May 01, 2010

Notebook


Price of Solitude

Math genius hides from
money and limelight

Grigory Perelman, the brilliant mathematician who solved the Poincaré Conjecture (see Russian Life Nov/Dec 2006), has received the Millennium Prize Problems Award, which pays out one million dollars. But Perelman has indicated he may refuse the money.

It is a repeat of the situation with the prestigious Fields Medal, which Perelman was entitled to receive in 2006, but has declined. Instead, Perelman has opted to stay out of the spotlight. As described in Masha Gessen’s book, Perfect Rigor, Perel-man abandoned mathematics after becoming disillusioned with the field’s slow recognition of his genius and its “unethical practices” (as he told The New Yorker some years ago). He is unemployed and lives with his mother on the outskirts of St. Petersburg. 

At a loss for up-to-date photographs of the reclusive genius. news agencies have resorted to snapping blurry outlines of his head in his apartment window, or attempting to talk to him through his closed apartment door. James Carlson, current head of the Clay Mathematics Institute, the foundation that initiated the Millennium Prize, told the Associated Press that the award is Perelman’s whether or not he accepts the money, but could not say where the money would go if Perelman refused to take it.

 

Closer Regions

Extending the power vertical 

through time

The first fruits of President Dmitry Medvedev’s initiative to slash the number of Russia’s time zones were felt when daylight savings time changed in March. 

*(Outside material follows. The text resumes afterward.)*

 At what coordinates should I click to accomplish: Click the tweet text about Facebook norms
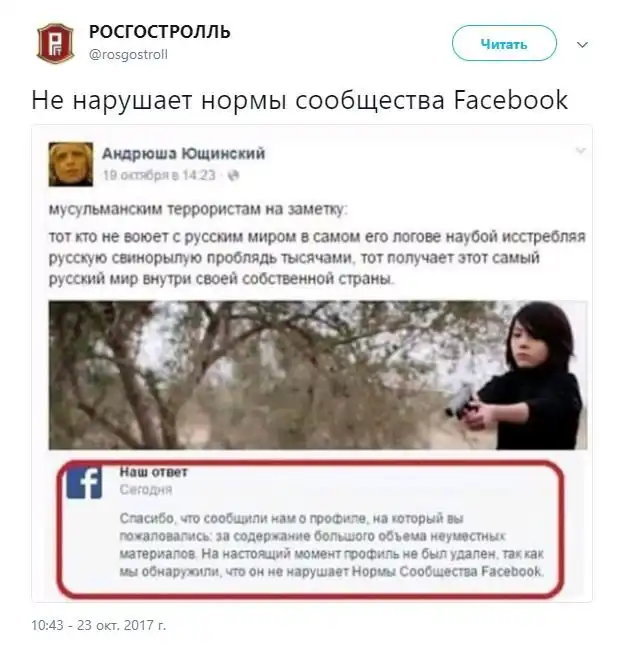coord(299,100)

Samara region and Udmurtia have changed their time zone by one hour to coincide with Moscow time. Kemerovo region, Kamchatka, and Chukotka have all moved one hour closer to Moscow as well, which means that the number of Russian time zones has now been reduced from eleven to nine.

There may be further merging of time zones in Siberia and the Urals, presidential aide Arkady Dvorkovich told Itar-Tass, but the issue requires more research. Medvedev has also suggested dropping daylight savings time, introduced in the Soviet Union in 1981, and mainly only implemented in the Northern Hemisphere.

Medvedev championed the time zone overhaul in his State of the Union address. “Have you ever considered how having so many divi-sions can make difficult the eff-ec--tive ruling of the country?” he asked.

Hundreds of people in Samara protested the region’s temporal subordination to Moscow, demanding a referendum on the subject, although authorities refused to sanction their rally. “United Russia stole an hour from our day!” read protest banners. 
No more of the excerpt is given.